The actions can be broken into two subgroups; $A$ and $B$.
Average number of $A$-actions for time period $X$ is $114$, average number of $A$-actions for time period $Y$ is $122$. Percentage change is $(122-114)/114 = 7\%$ increase.
Average number of $B$-actions for time period $X$ is $134$, average number of $B$-actions for time period $y$ is $188$. Percentage change is $(188-134)/134 = 42\%$ increase.

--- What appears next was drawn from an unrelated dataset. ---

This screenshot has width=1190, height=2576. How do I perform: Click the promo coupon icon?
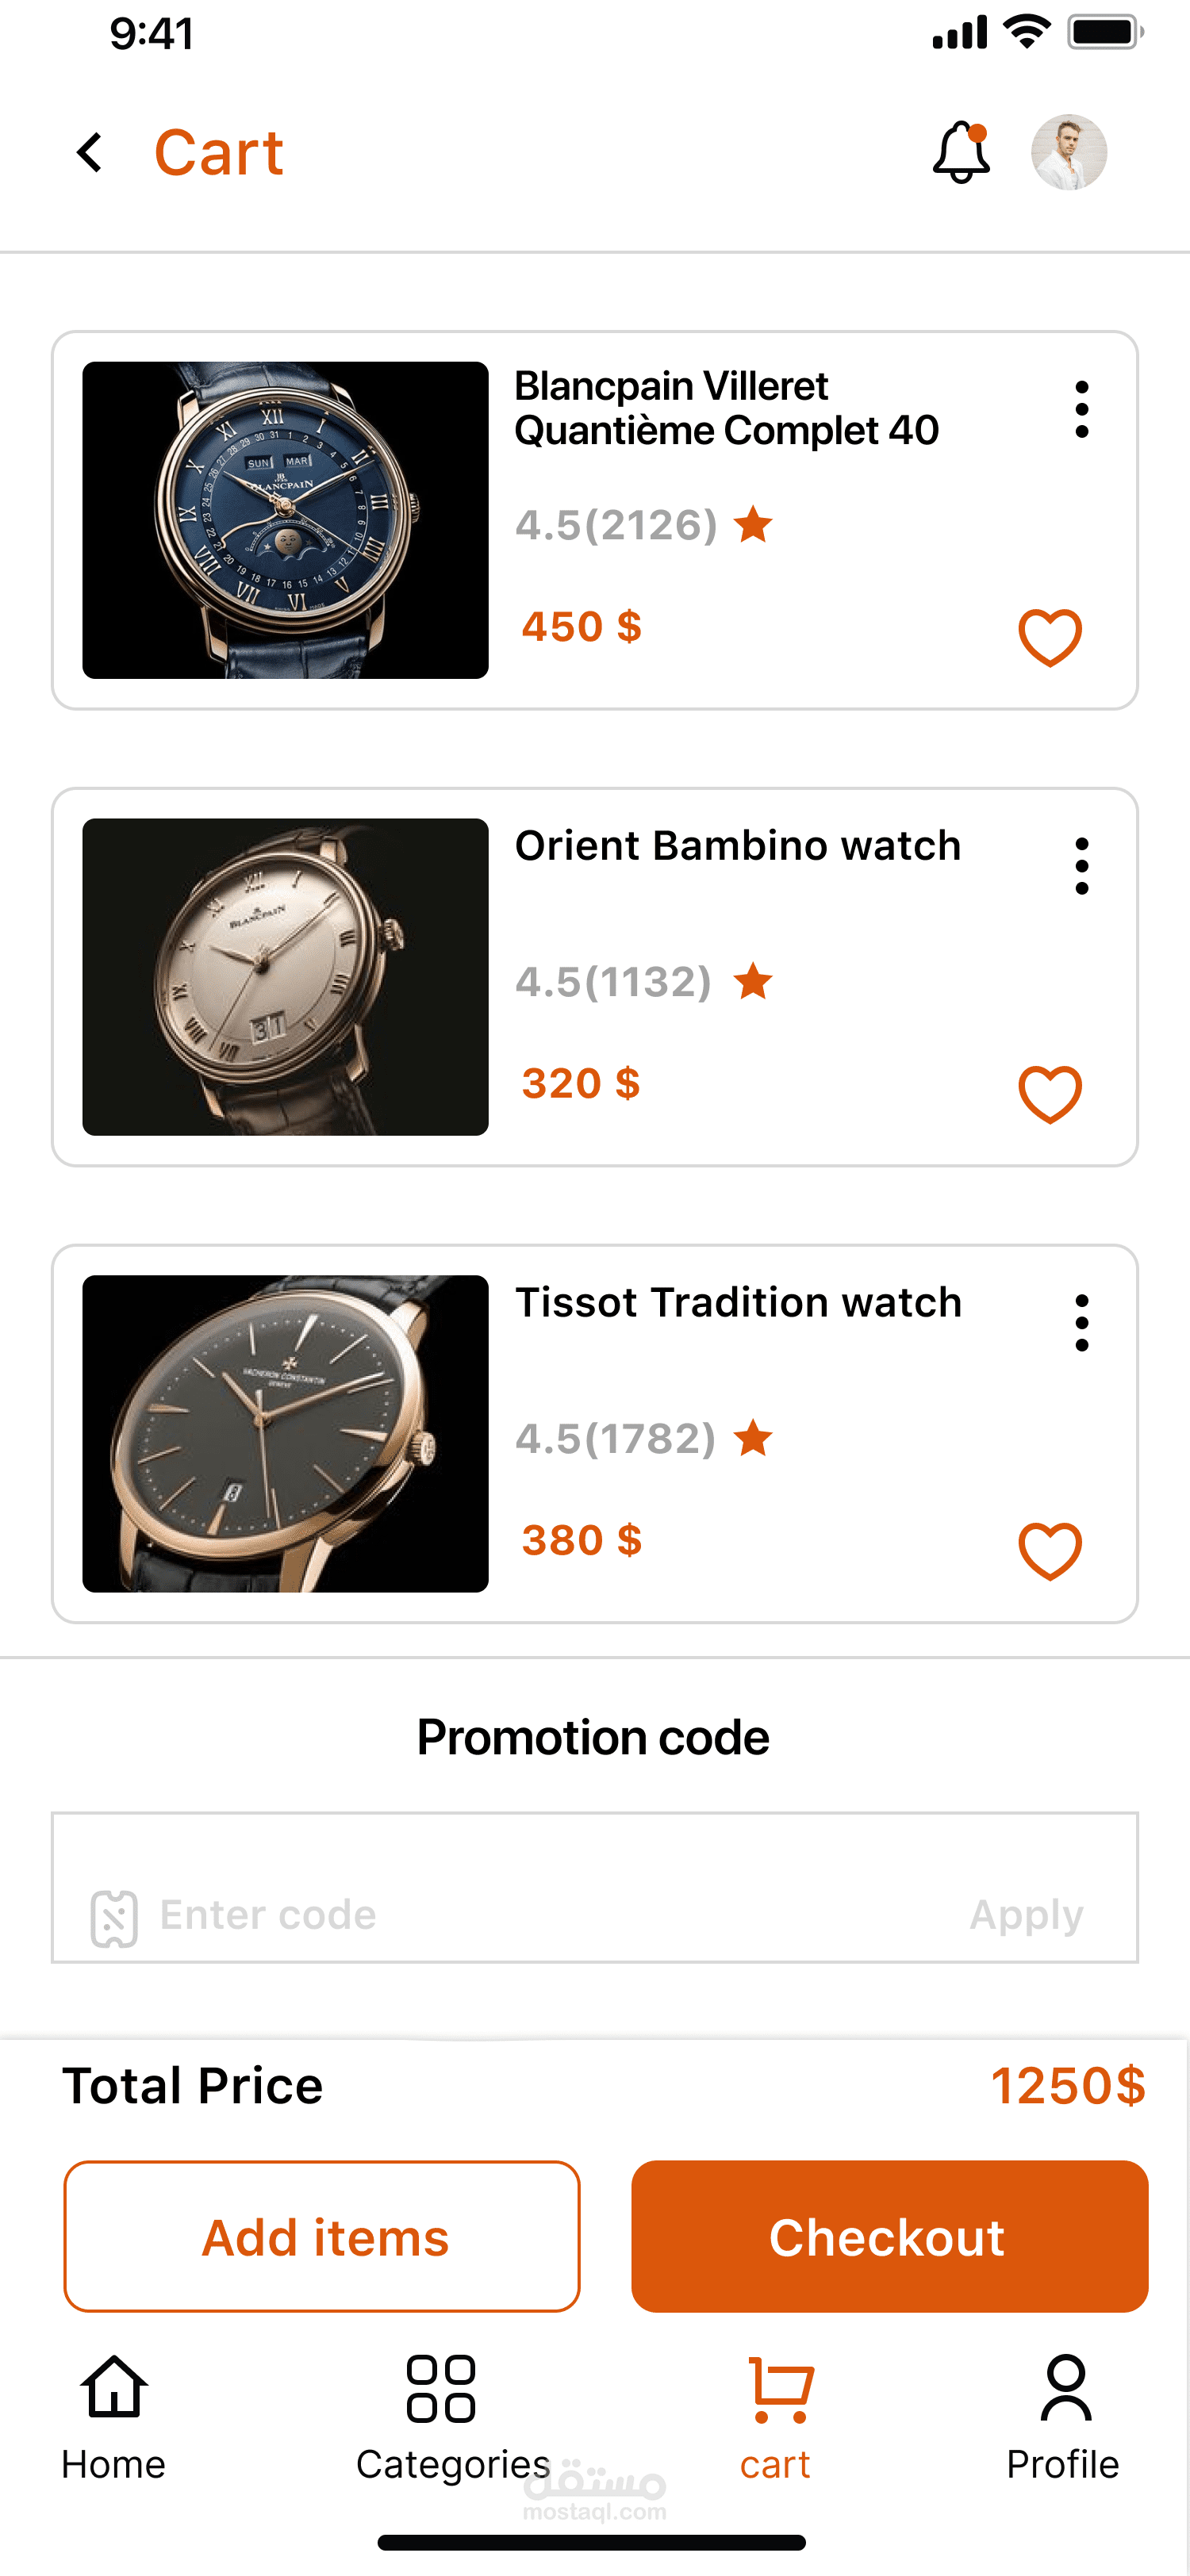[x=114, y=1918]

action $A$, time period $X$ plus action $B$, time period $X$ is $114 + 134 = 248$
action $B$, time period $Y$ plus action $B$, time period $Y$ is $122 + 188 = 310$
But
percentage change of action $A$ plus percentage change of action $B$ is $7\%+42\%=49\%$ and not the Percentage change of actions $A$ and $B$ together. Why is this?

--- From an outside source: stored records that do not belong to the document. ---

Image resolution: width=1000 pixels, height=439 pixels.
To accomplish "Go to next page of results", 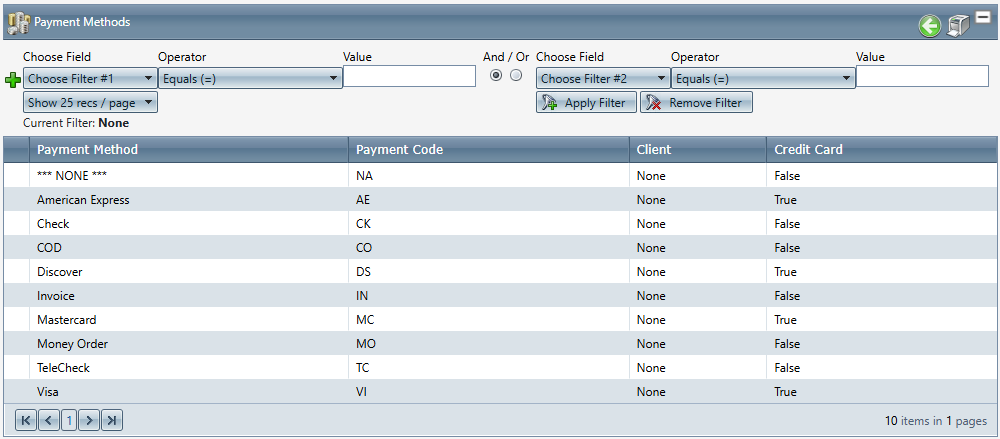I will click(x=90, y=420).
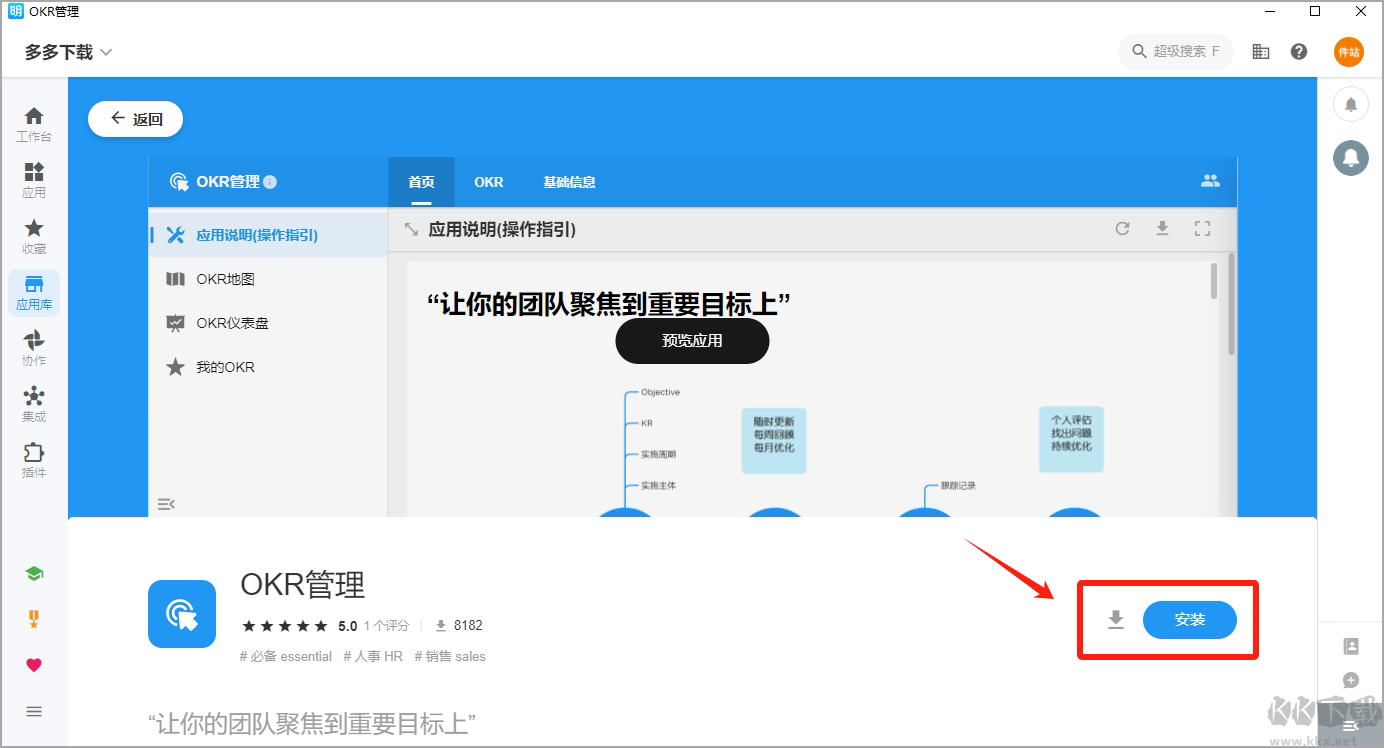The height and width of the screenshot is (748, 1384).
Task: Open the hamburger menu at bottom left
Action: tap(34, 711)
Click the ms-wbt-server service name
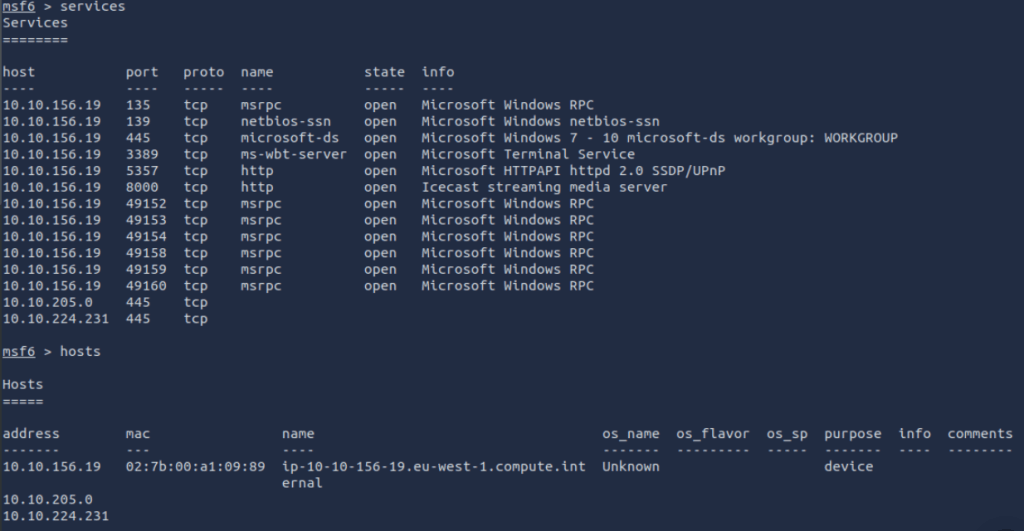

First, you have to remember that the overall increment is some kind of mean of the individual increment. The overall increment is not the sum of the individual increments.

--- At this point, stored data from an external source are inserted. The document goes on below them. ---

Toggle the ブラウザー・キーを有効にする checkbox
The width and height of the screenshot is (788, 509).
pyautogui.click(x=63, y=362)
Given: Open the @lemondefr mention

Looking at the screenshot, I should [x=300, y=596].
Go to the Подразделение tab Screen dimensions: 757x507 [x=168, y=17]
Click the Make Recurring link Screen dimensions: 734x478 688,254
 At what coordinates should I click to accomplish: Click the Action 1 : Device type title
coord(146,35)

Let's put some algebra on your example:
$a,c$ are number of $A$-actions in time periods $X$ and $Y$ respectively.
$b,d$ are number of $B$-actions in time periods $X$ and $Y$ respectively.
So, the increment in $A$, $r_A=\dfrac{c-a}a$. Respectively the increment in $B$, $r_B=\dfrac{d-b}b$.
The sum of these increments (which is not the same as the overall increment) is: $r_A+r_B=\dfrac{c-a}a+\dfrac{d-b}b$.
On the other hand, lets $p_A = \dfrac a{a+b}$ and $p_B = \dfrac b{a+b}$ where $p_A+p_B=1$, and let's calculate the weighted mean of $r_A$ and $r_B$: \begin{align} p_Ar_a+p_Br_B&=\frac a{a+b}\cdot\frac{c-a}a+\frac b{a+b}\cdot\frac{d-b}b \\&=\frac{c-a}{a+b}+\frac{d-b}{a+b} \\&=\frac{(c-a)+(d-b)}{a+b} \\&=\frac{(c+d)-(a-b)}{a+b} \end{align}
The overall increment of both $A$-actions and $B$-actions is $\dfrac{(c+d)-(a+b)}{a+b}$.
Let's see when both increments could be equal: \begin{align} r_A+r_B &= p_Ar_A+p_Br_B \\ r_A+(1-p_B)r_B &= p_Ar_A \\ r_A+p_Ar_B &= p_Ar_A \\ r_A &= p_Ar_A-p_Ar_B \end{align} Note that $0\le p_A\le1$ (equality only if $a=0$ or $b=0$ respectively), so in any non-trivial case $a\ne0$ and $b\ne0$, then $0<p_A<1$.
For a positive increment $r_A$, then $r_A>p_Ar_A$. If $r_B$ is also positive, then $p_Ar_A>p_Ar_A+p_Ar_B$ therefor $r_A>p_Ar_A-p_Ar_B$ and $r_A\ne p_Ar_A-p_Ar_B$. A similar analysis will hold if both increments are negative. So the only chances that the sum of increments are equal to the overall increment are certain special cases in which increments cancel eachother.
In the general case overall increment is not the sum of increments.